__WRITTEN INSTRUCTION 1__.
Echo the part of the curling thread starting with "# OK you slugs, let's" and going on through "12 are free)", word for word.

__SUPPLIED PASSAGE__.

■ ■ ■ ■

# OK you slugs, let's go curling!



## billski (Feb 18, 2010)

for $10 you can check it out.  I smell an AZ outing!

http://www.broomstones.com/

*When:*  Sunday March 7, 2010 from 1:00 - 5:00 pm 
*Where:* Broomstones Curling Club - 138 Rice Rd Wayland, MA 
*Entry:* $10 (ages 8 to 12 are free)

My money is on Colbert


----------



## FRITOLAYGUY (Feb 18, 2010)

billski said:


> for $10 you can check it out.  I smell an AZ outing!
> 
> http://www.broomstones.com/
> 
> ...



i would try it once


----------



## billski (Feb 18, 2010)

kinda has the appeal of bowling...


----------



## legalskier (Feb 18, 2010)

billski said:


> kinda has the appeal of bowling...



...or shuffle board on ice.


----------



## Geoff (Feb 18, 2010)

billski said:


> kinda has the appeal of bowling...



Yeah, but every bowling alley at least has a bar.


----------



## RootDKJ (Feb 18, 2010)

FRITOLAYGUY said:


> i would try it once


+1


----------



## amf (Feb 18, 2010)

I dunno... I'd go curling with the Japanese Olympic women's team in a heartbeat!


----------



## drjeff (Feb 18, 2010)

Geoff said:


> Yeah, but every bowling alley at least has a bar.



Somehow I'm guessing that most curling clubs do to   Or atleast a very relaxed BYOB policy  :beer:


----------



## 4aprice (Feb 18, 2010)

The Canadians love it.  

Alex

Lake Hopatcong, NJ


----------

■ ■ ■ ■

__LISTING__.
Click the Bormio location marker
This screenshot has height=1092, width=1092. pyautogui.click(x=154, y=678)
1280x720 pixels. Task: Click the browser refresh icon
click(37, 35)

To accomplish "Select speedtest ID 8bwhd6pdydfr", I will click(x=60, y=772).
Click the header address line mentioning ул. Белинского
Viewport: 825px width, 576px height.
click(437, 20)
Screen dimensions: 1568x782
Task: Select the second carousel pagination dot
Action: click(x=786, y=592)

■ ■ ■ ■

__WRITTEN INSTRUCTION 2__.
Duplicate the rows starting with the line with "Click the header" and going on through the last line of the rows, character for character.

__RESULT 1__.
# OK you slugs, let's go curling!



## billski (Feb 18, 2010)

for $10 you can check it out.  I smell an AZ outing!

http://www.broomstones.com/

*When:*  Sunday March 7, 2010 from 1:00 - 5:00 pm 
*Where:* Broomstones Curling Club - 138 Rice Rd Wayland, MA 
*Entry:* $10 (ages 8 to 12 are free)

__RESULT 2__.
Click the header address line mentioning ул. Белинского
Viewport: 825px width, 576px height.
click(437, 20)
Screen dimensions: 1568x782
Task: Select the second carousel pagination dot
Action: click(x=786, y=592)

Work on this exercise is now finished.